Be smart — use big data for your small business

Large companies have already embraced the rise of data and analytics. An IDG study last year showed 78 percent of larger employers agree data collection and analysis have the potential to completely change the way they do business.

But their smaller brethren still aren’t reaping the same benefits of real-time digital interconnectivity. According to an SAP-sponsored global survey of small businesses, many are still in the early stages of digital transformation.

But there’s no reason for small businesses to fear big data. If you know where to look and have the right strategy, there are many ways you can gather, analyze and make sense of data you already have without breaking the bank.

Set your goals

Define the goals you want to meet when running analytics projects. Your goals should be based on what action you want visitors to your site to take. This doesn’t mean only searching for hits to your site. Website visits should translate into conversions, so you need to decide what you want to track — downloads, registrations, inquiries, leads, appointments, purchases, new accounts — and shift your focus from hits to those measures instead.

Use your assets

Many small businesses often overestimated the potential challenges of adopting new technology. The SAP survey showed 80 percent of small employers said technological deployment was actually easier than they’d expected.

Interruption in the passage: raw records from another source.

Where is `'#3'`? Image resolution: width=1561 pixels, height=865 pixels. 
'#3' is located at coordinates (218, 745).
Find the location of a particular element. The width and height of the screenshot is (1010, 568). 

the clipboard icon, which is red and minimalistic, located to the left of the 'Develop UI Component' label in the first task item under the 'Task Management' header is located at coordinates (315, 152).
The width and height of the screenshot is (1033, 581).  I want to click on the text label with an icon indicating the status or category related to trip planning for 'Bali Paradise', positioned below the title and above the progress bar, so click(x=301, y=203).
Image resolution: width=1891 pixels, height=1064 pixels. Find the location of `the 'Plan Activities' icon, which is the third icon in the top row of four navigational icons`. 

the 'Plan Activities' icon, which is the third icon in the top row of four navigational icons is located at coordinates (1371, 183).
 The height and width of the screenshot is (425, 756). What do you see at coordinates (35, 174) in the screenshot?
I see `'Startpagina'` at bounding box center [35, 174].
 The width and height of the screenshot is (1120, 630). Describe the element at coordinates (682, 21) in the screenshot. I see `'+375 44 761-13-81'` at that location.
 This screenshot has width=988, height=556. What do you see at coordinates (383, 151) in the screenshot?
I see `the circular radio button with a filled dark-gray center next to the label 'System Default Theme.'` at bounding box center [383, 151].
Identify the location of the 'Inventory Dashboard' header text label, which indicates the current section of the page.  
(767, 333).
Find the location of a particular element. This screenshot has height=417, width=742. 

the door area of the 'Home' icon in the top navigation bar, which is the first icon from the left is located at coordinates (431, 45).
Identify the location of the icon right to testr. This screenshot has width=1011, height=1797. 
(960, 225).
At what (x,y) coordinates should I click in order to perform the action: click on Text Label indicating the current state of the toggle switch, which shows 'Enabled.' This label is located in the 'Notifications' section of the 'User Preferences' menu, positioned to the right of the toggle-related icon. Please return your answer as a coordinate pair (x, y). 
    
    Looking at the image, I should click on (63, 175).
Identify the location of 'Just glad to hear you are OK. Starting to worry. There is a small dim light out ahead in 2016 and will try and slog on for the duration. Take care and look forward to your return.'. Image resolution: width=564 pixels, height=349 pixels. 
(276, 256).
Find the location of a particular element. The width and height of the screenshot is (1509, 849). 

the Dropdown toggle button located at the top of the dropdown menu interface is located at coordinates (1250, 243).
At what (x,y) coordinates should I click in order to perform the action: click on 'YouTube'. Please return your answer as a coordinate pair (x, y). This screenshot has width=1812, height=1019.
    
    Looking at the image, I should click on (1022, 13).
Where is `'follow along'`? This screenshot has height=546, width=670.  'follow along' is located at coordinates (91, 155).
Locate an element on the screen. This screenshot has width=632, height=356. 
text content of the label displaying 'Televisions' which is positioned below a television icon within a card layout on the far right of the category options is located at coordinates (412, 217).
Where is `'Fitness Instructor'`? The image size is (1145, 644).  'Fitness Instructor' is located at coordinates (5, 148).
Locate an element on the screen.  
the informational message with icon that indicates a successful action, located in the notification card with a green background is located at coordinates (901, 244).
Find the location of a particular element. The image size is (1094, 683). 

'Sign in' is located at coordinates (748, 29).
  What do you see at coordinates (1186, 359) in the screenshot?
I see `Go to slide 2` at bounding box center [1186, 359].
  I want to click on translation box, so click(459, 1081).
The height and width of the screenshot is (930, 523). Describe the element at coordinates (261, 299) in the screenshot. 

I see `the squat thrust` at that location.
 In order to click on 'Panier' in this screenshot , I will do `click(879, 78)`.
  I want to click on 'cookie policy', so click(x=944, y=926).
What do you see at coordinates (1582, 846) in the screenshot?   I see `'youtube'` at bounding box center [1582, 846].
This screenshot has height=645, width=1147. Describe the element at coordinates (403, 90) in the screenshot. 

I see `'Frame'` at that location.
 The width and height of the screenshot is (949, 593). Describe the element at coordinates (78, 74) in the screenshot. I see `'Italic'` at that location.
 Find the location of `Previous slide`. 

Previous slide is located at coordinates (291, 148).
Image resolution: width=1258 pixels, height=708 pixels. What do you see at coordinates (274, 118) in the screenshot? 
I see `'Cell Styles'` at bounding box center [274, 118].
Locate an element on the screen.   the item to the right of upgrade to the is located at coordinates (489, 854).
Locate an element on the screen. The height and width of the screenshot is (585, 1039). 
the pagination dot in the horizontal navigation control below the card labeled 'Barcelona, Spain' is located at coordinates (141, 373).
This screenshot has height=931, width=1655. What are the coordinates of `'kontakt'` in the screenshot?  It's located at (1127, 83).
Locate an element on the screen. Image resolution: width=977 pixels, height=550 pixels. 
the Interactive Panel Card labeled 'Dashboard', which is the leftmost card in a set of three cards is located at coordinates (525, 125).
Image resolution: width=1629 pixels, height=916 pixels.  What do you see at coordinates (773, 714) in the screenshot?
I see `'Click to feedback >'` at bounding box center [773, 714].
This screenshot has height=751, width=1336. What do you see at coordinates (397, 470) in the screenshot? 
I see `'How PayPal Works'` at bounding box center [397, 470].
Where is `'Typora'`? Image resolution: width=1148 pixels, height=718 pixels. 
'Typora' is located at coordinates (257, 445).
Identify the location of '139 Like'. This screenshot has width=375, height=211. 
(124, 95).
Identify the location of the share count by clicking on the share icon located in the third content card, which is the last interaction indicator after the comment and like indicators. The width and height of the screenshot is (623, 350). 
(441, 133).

This is because you don’t need fancy, expensive software to begin gathering data. It can start with an asset you already have: your website.

Google Analytics, Google’s free Web-traffic-monitoring tool, uses a multitude of metrics and traffic sources to help you find out valuable information about site visitors.

For example, if you’re a business-to-consumer company, you can find out about buying behavior from tracking the point-of-purchase pages on your site. That information can help you understand who you’re selling to and what your most-searched-for products are.

Once you understand which demographics and customer segments are spending the most time on your website, you can use these insights to more accurately interact and engage with people’s pain points and shopping habits — and even predict or influence what they’ll buy next.

Use it to produce rockstar content

It’s not rocket science, but many companies forget the key to keeping people interested in your brand is often through great content. It can drive traffic to your site, influence decision-making, and support lead generation.

If you’re posting a blog on a particular topic, use tools such as Google AdWords Keyword Planner to find out what words people are searching for, increasing the likelihood your blog will rank higher in Google.

You can then track your success through Google Analytics by looking at the number of views the piece has and where the traffic to this page came from.

Use it to collaborate

Cloud storage providers such as Amazon Cloud Services have grown exponentially in creating cloud and data storage for small businesses.

Cloud services mean you can access files on any computer, even when you’re offline, so you can work from anywhere. Many offer shared folders, too, so multiple members of your team can work on presentations together without emailing versions back and forth.

Often you just need Internet access and a small subscription fee to access these types of services.

Use it to problem-solve

“Why did you leave me?” Your ex might not give you an honest answer, but web analytics tools definitely will.

Search for pages with high exit rates on your site. This will give you an understanding of current user behavior and help you work out where content needs improving. Once you know why people leave, you will know what turns them off — and, more importantly, how to keep them turned on.

(If only this worked for our personal lives, things would be a lot simpler.)

Scope out the competition

Free and easy-to-use tools such as Google Trends can be used alongside social media analytics to show how popular a product or brand is and see what others are saying about you.

You can also use these types of tools to sneakily check out your competitors. For example, if you notice a rival is getting more media coverage and social mentions, you can compare their content and campaigns to see what they’re doing better than you.

Adjust campaigns in real-time

If you’ve ever binge-watched Netflix and then received a list of recommended shows just for you, you know the list changes every time you finish watching a movie or series.

You can use this type of real-time big data insight for your business, too. In fact, instant big data updates are often better suited to small businesses that may be better positioned to act on insights quickly.

You can use this type of machine learning by tracking the changing behaviors, interests, and engagement of your site visitors. Respond in real time by nudging consumers to a specific page you think they’ll be interested in or sending them a coupon or discount code to entice them into a purchase.

While big data is redefining the world of business, it’s clear more needs to be done to streamline strategies and avoid using it in an ad-hoc or unstructured way. You may occasionally get lucky and fall across useful insights, but to remain competitive and consistent, a well-thought-out plan will help your business play in the same league as bigger competitors.